Cérémonie des Déportés : Discours du Grand Rabbin de France Gilles Bernheim

Gilles Bernheim, Grand Rabbin de France

La question de la transmission de la mémoire de la Shoah pose et posera toujours un même problème. Celui de savoir comment transmettre la mémoire d’une catastrophe inouïe en acceptant d’emblée qu’il nous est impossible d’en saisir les causes et la signification. C’est précisément pour éluder le vertige ou la désespérance qu’inspire cette impossibilité qu’on a tenté maintes explications de la Shoah jusqu’à invoquer les intentions divines, alors que la seule attitude éthique reste celle de la retenue et du silence. On retrouve ici la condition biblique de Loth quittant la ville de Sodome, quand D-ieu lui dit, ainsi qu’à sa famille, de ne pas se retourner lors de la destruction de la ville. S’il est demandé à Loth de ne pas se retourner, c’est d’abord pour l’empêcher de vouloir interpréter les intentions divines. D-ieu confère à l’homme une conscience des responsabilités qui sont les siennes à l’égard des autres hommes. Mais D-ieu dispense l’homme de toute interprétation du comportement divin, et lorsque cela lui semble nécessaire, Il l’en empêche comme avec Loth à Sodome.
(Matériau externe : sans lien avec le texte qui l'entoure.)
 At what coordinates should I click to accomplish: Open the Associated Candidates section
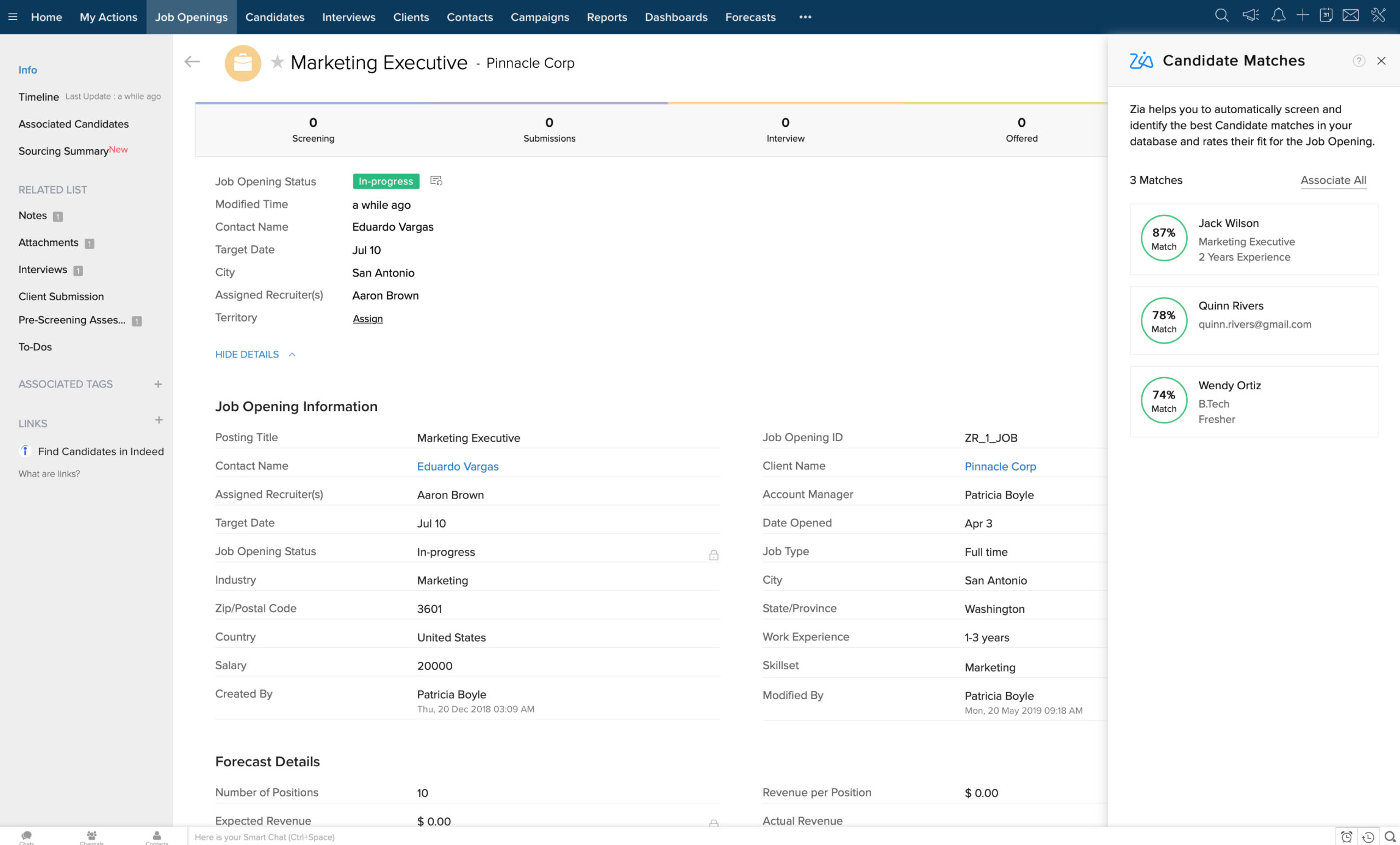(73, 124)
Car l’homme doit renoncer à se croire dans une certaine connivence avec D-ieu. Il doit se libérer de la tentation de se prendre pour D-ieu. Il importe de poser cela comme un préalable.


Nous l’avons dit: on ne peut pas tout comprendre. Rappelez-vous, de retour des camps, les déportés ont raconté ce qu’ils avaient dû vivre pour pouvoir survivre. On exigea qu’ils le prouvent. Plus tard on leur demanda de prouver qu’ils en avaient parlé. Ce que Simone Veil résume par une phrase sobre et cinglante: «On ennuyait». Hitler a failli commettre un crime parfait, non seulement parce qu’il a failli réussir, mais parce qu’il a failli réussir à le faire oublier.
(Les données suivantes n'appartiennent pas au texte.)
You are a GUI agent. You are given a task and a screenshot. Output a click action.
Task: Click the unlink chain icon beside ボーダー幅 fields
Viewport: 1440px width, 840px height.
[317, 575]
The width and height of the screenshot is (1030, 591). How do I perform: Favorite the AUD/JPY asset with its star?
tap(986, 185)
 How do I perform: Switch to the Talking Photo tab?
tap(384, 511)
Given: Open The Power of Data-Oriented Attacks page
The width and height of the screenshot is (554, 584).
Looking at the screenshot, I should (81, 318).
Pourquoi tant de gens sont-ils si longtemps restés sourds aux récits des déportés ? C’est parce qu’on ne comprenait pas Auschwitz qu’on ne pouvait entendre le récit de ceux qui en revenaient. Pas l’inverse.
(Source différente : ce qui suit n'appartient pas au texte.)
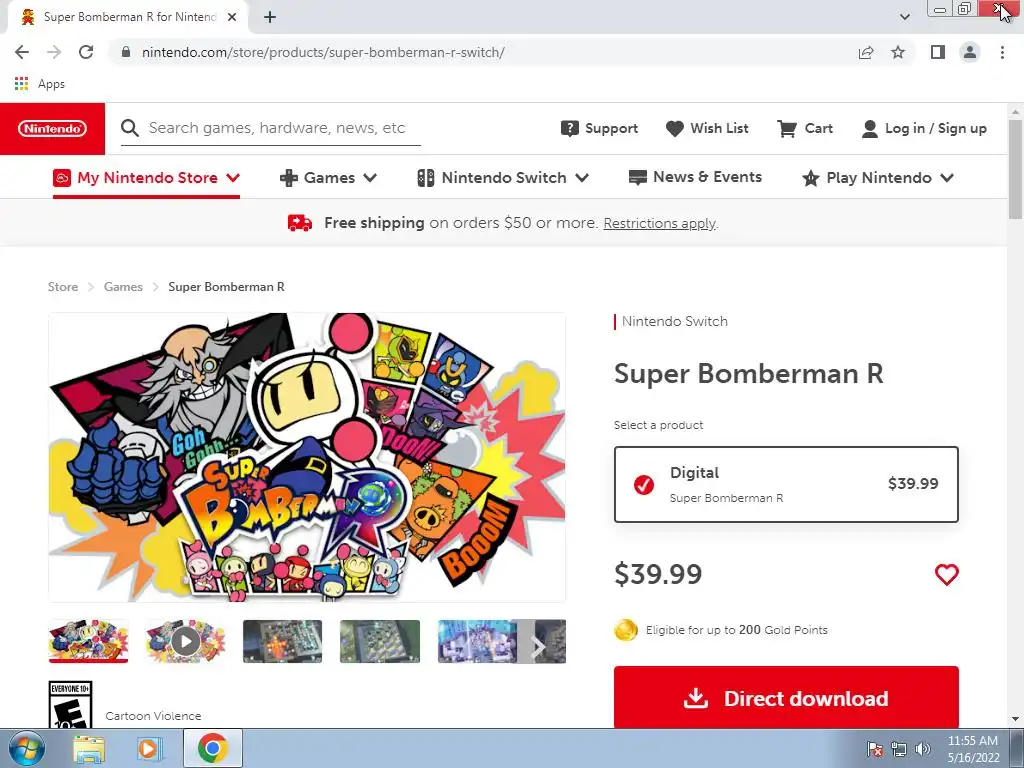This screenshot has height=768, width=1024.
Task: Bookmark this page with star icon
Action: point(898,52)
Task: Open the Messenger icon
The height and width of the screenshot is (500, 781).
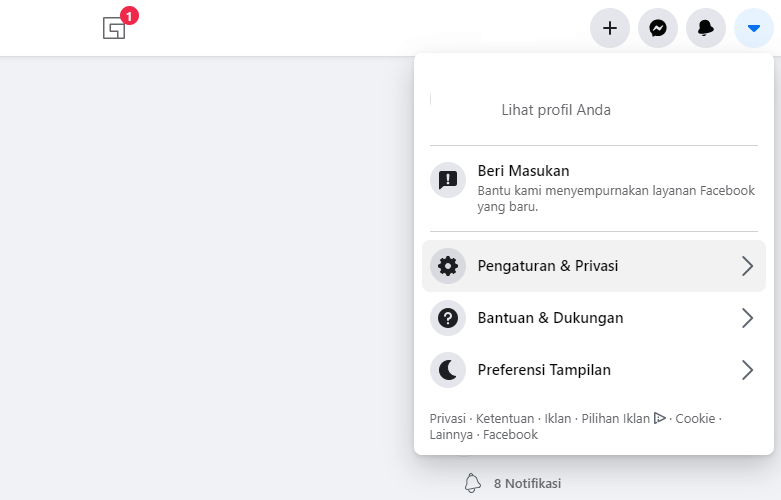Action: pos(657,28)
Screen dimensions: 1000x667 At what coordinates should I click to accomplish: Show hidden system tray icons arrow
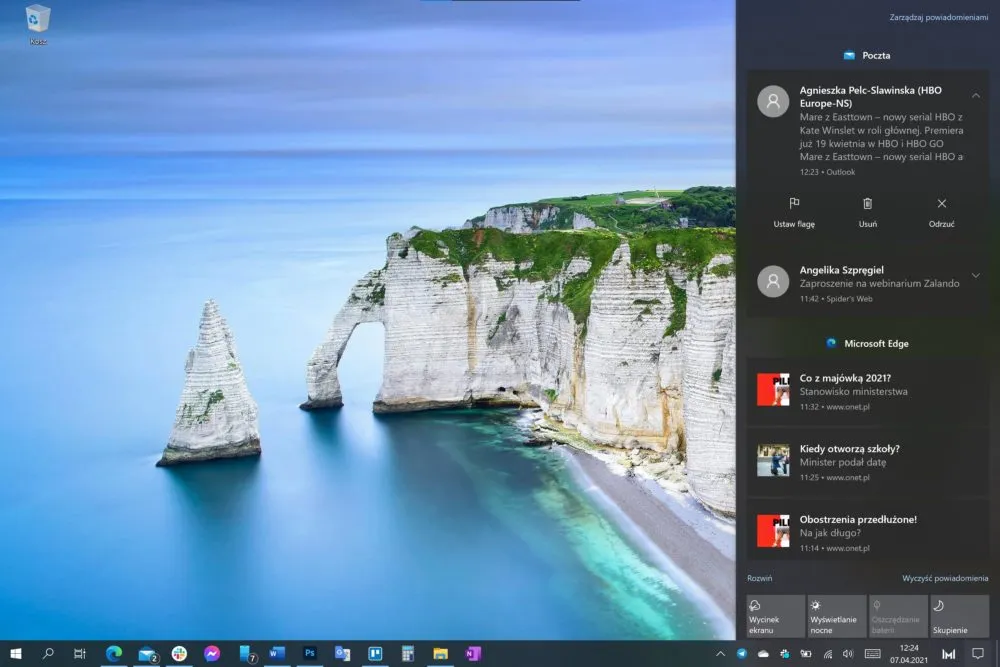pyautogui.click(x=720, y=654)
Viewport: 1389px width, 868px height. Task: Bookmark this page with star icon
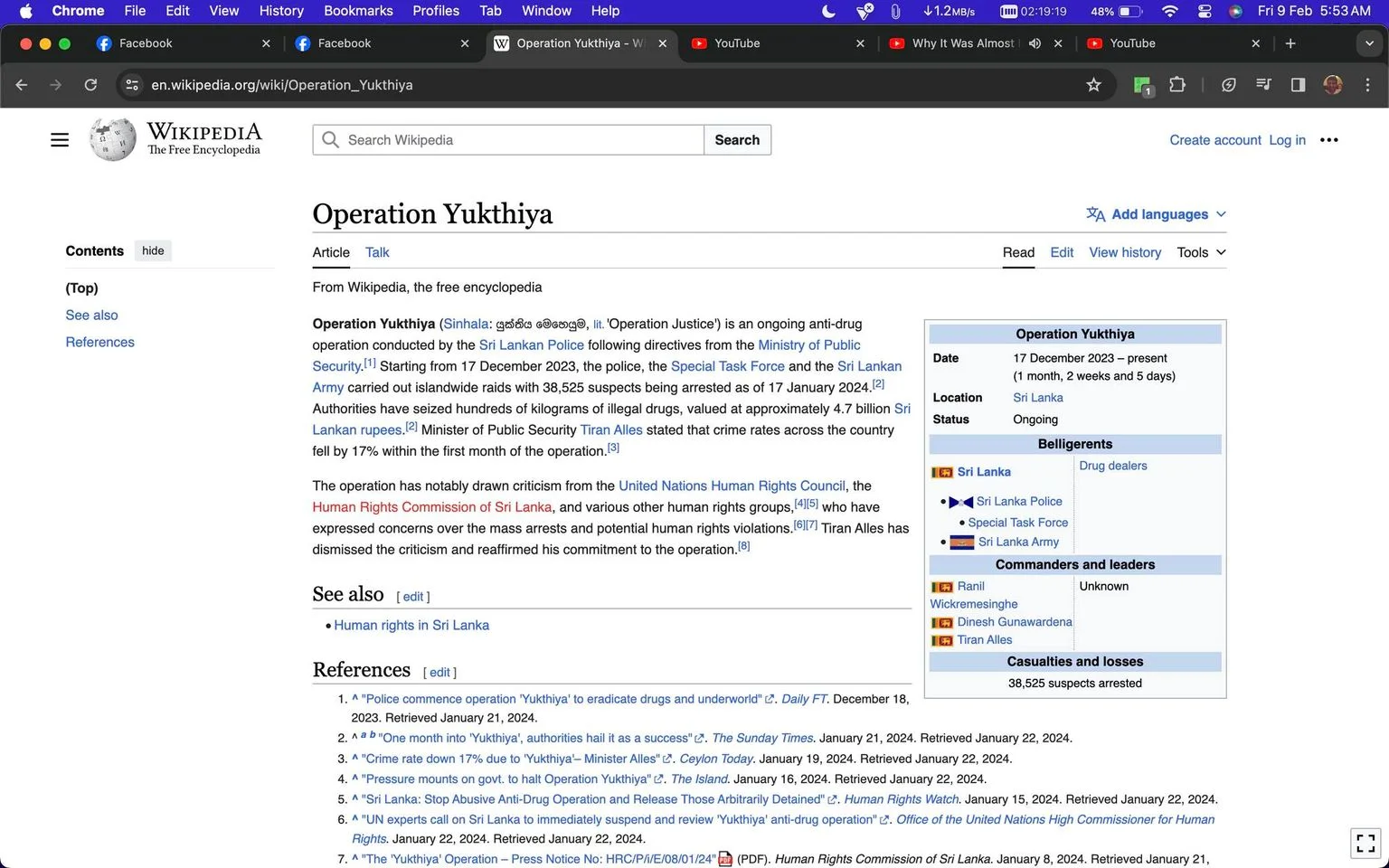click(1093, 85)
Si je devais dire un mot pour conclure, provisoirement, sur la mémoire du génocide nazi, je dirai que le message d’Auschwitz – et du ghetto de Varsovie –, c’est l’unicité du genre humain et l’unité indissoluble du peuple juif. Dans le martyre, comme dans la résistance, se sont retrouvés, partageant rigoureusement le même destin, des non-juifs, des juifs religieux et agnostiques, sionistes et bundistes, bourgeois et communistes. Quelles qu’en ait été les circonstances, saluons encore et toujours l’immense courage et la dignité avec lesquels ils ont assumé ce destin.


Les prières du El Molé Rah’amim et du Kaddich que nous allons réciter nous invitent à ne pas oublier cela.


Parce qu’il y a le bruit du monde et le silence des absents.


Il y a la prière que nous adressent les morts.


Il y a la prière que nous leur adressons maintenant.